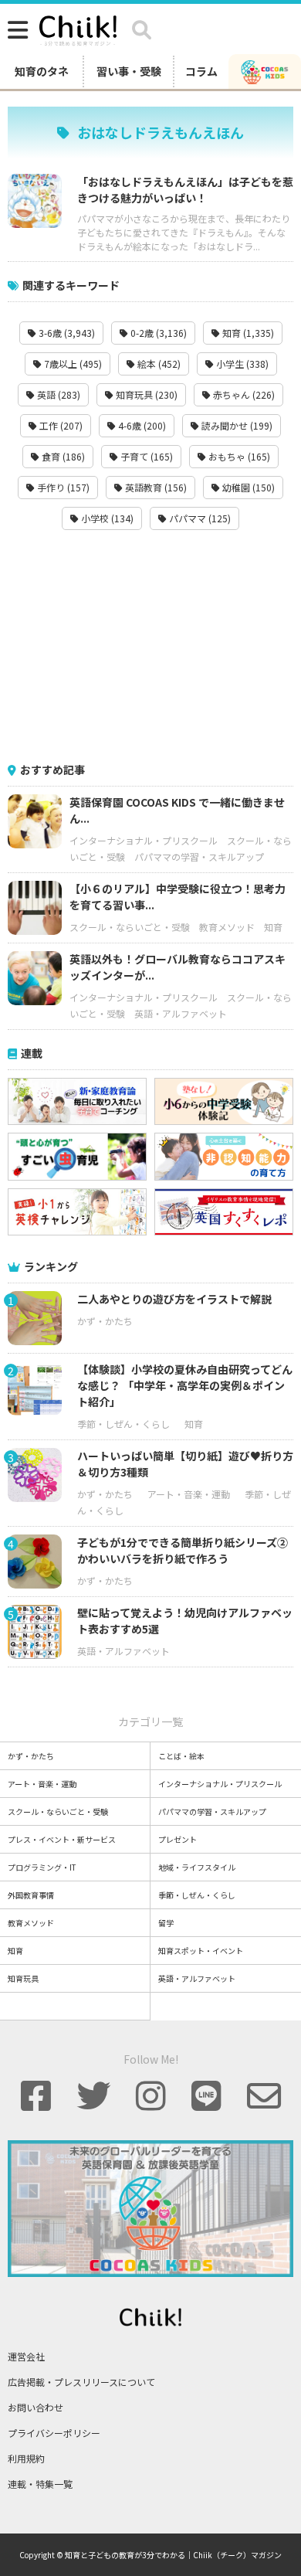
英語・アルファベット (180, 1013)
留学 (166, 1923)
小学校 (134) (106, 518)
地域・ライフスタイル (196, 1867)
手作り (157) (62, 487)
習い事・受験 (128, 71)
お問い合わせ (35, 2407)
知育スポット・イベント (200, 1950)
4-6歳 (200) (141, 425)
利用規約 (26, 2458)
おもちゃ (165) (238, 456)
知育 (273, 926)
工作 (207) (60, 425)
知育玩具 (23, 1978)
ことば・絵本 (181, 1756)
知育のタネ (42, 71)
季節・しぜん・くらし (123, 1423)
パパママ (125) (199, 518)
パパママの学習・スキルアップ (199, 856)
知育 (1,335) (247, 332)
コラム (201, 71)
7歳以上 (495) (72, 363)
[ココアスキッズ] (265, 71)
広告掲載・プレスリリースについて (81, 2381)
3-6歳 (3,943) (65, 332)
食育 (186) (62, 456)
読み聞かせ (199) (235, 425)
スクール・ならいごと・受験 (129, 926)
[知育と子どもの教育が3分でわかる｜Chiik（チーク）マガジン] (78, 27)
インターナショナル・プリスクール (143, 840)
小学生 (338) (241, 363)
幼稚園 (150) (247, 487)
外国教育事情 (31, 1895)
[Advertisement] (150, 646)
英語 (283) (57, 394)
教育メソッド (227, 926)
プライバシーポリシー (54, 2432)
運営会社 (26, 2356)
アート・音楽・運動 (188, 1493)
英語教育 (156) (155, 487)
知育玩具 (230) (145, 394)
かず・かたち (105, 1320)
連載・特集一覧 (40, 2483)
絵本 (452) (158, 363)
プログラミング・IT (42, 1867)
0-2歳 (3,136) (157, 332)
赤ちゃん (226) (243, 394)
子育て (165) (145, 456)
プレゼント (177, 1839)
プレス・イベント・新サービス (62, 1839)
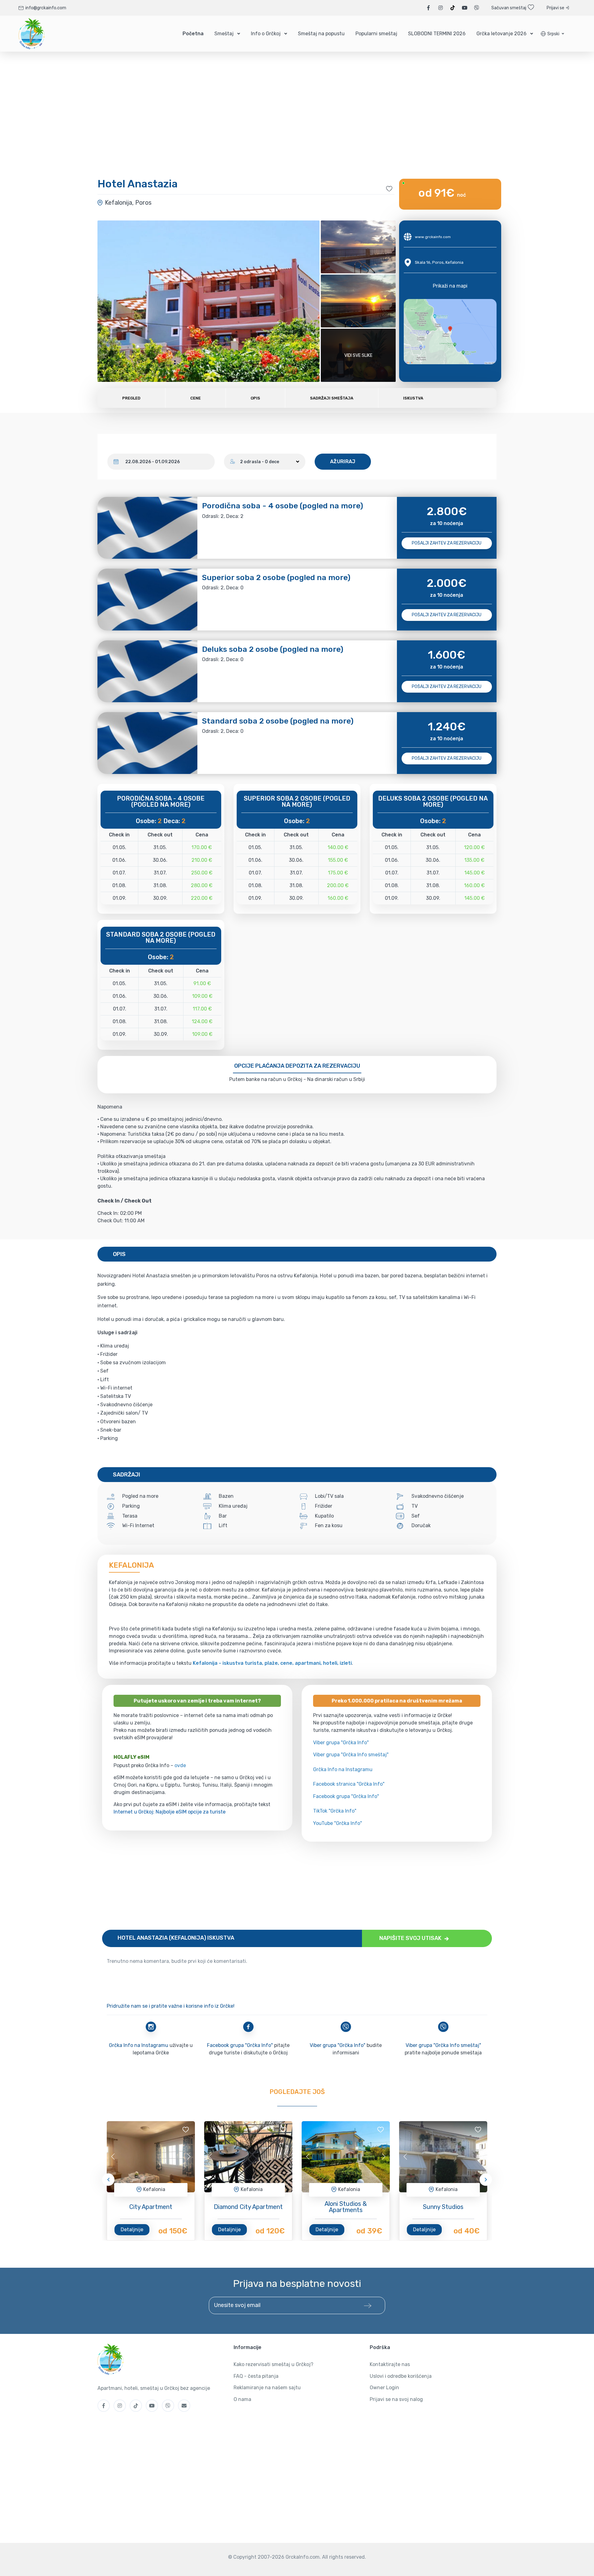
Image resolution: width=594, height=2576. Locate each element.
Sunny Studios (443, 2207)
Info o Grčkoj (266, 33)
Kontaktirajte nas (390, 2364)
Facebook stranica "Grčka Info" (349, 1784)
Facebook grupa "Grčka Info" (346, 1796)
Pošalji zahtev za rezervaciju (446, 543)
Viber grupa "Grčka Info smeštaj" (351, 1755)
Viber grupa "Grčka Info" (341, 1742)
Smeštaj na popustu (321, 33)
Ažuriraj (342, 461)
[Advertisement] (287, 1886)
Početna (193, 33)
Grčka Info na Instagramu (342, 1769)
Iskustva (413, 398)
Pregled (131, 398)
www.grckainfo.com (433, 237)
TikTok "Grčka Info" (334, 1811)
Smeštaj (224, 33)
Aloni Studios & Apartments (346, 2207)
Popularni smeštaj (376, 33)
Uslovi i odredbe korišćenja (401, 2376)
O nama (242, 2399)
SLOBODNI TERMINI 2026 (437, 33)
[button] (552, 34)
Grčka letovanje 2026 (501, 33)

========================================

Transcribe every line from the one containing "食育 (186) (62, 456)" to the end of the listing, exactly and exclusively. Do not carry any picture over.

▶ SOLVED PROBLEM:
食育 (186) (62, 456)
読み聞かせ (199) (235, 425)
スクール・ならいごと・受験 (129, 926)
[知育と子どもの教育が3分でわかる｜Chiik（チーク）マガジン] (78, 27)
インターナショナル・プリスクール (143, 840)
小学生 (338) (241, 363)
幼稚園 (150) (247, 487)
外国教育事情 (31, 1895)
[Advertisement] (150, 646)
英語 (283) (57, 394)
教育メソッド (227, 926)
プライバシーポリシー (54, 2432)
運営会社 (26, 2356)
アート・音楽・運動 (188, 1493)
英語教育 (156) (155, 487)
知育玩具 (230) (145, 394)
かず・かたち (105, 1320)
連載・特集一覧 (40, 2483)
絵本 (452) (158, 363)
プログラミング・IT (42, 1867)
0-2歳 (3,136) (157, 332)
赤ちゃん (226) (243, 394)
子育て (165) (145, 456)
プレゼント (177, 1839)
プレス・イベント・新サービス (62, 1839)
Image resolution: width=594, height=2576. Locate each element.
Sunny Studios (443, 2207)
Info o Grčkoj (266, 33)
Kontaktirajte nas (390, 2364)
Facebook stranica "Grčka Info" (349, 1784)
Facebook grupa "Grčka Info" (346, 1796)
Pošalji zahtev za rezervaciju (446, 543)
Viber grupa "Grčka Info smeštaj" (351, 1755)
Viber grupa "Grčka Info" (341, 1742)
Smeštaj na popustu (321, 33)
Ažuriraj (342, 461)
[Advertisement] (287, 1886)
Početna (193, 33)
Grčka Info na Instagramu (342, 1769)
Iskustva (413, 398)
Pregled (131, 398)
www.grckainfo.com (433, 237)
TikTok "Grčka Info" (334, 1811)
Smeštaj (224, 33)
Aloni Studios & Apartments (346, 2207)
Popularni smeštaj (376, 33)
Uslovi i odredbe korišćenja (401, 2376)
O nama (242, 2399)
SLOBODNI TERMINI 2026 (437, 33)
[button] (552, 34)
Grčka letovanje 2026 (501, 33)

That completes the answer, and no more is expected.